-- Start of Raw data --

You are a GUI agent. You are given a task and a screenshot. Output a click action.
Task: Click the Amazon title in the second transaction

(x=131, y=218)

-- End of Raw data --
-- Start of Raw data --

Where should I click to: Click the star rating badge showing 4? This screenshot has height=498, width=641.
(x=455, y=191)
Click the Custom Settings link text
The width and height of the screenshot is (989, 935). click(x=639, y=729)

-- End of Raw data --
-- Start of Raw data --

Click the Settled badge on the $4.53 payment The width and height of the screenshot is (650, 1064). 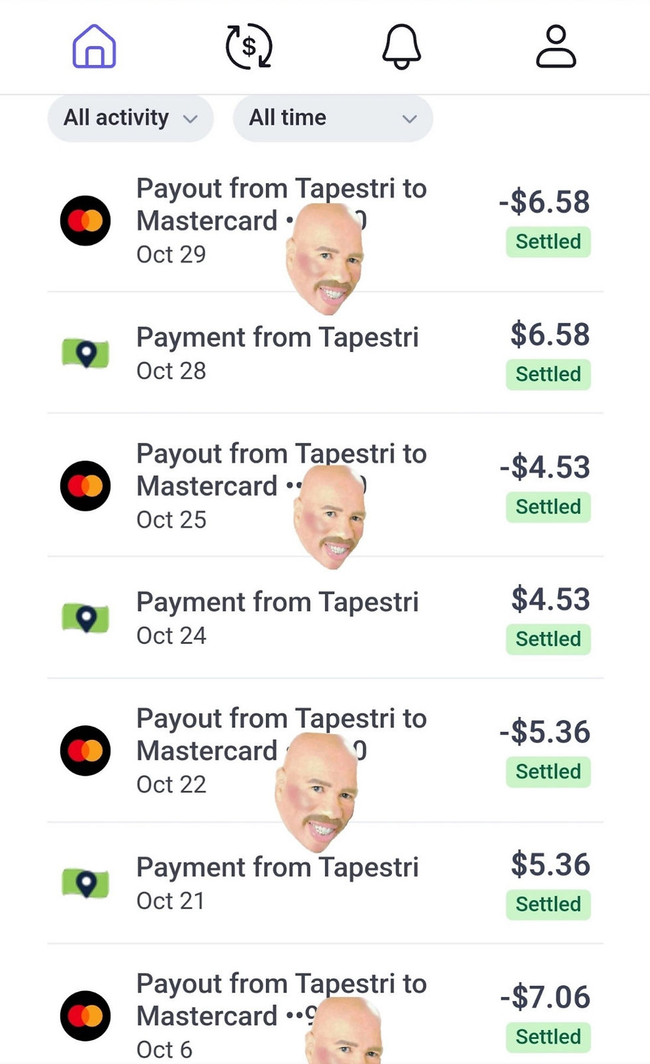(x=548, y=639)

-- End of Raw data --

The problem - Can you give the records again from the line with "You are a GUI" up to and including the line with "(x=131, y=218)", requests included, with each coordinate in the answers scaled by 2.5 and rounded to a whole number, halves rounded up?

Finished answer -
You are a GUI agent. You are given a task and a screenshot. Output a click action.
Task: Click the Amazon title in the second transaction

(x=328, y=545)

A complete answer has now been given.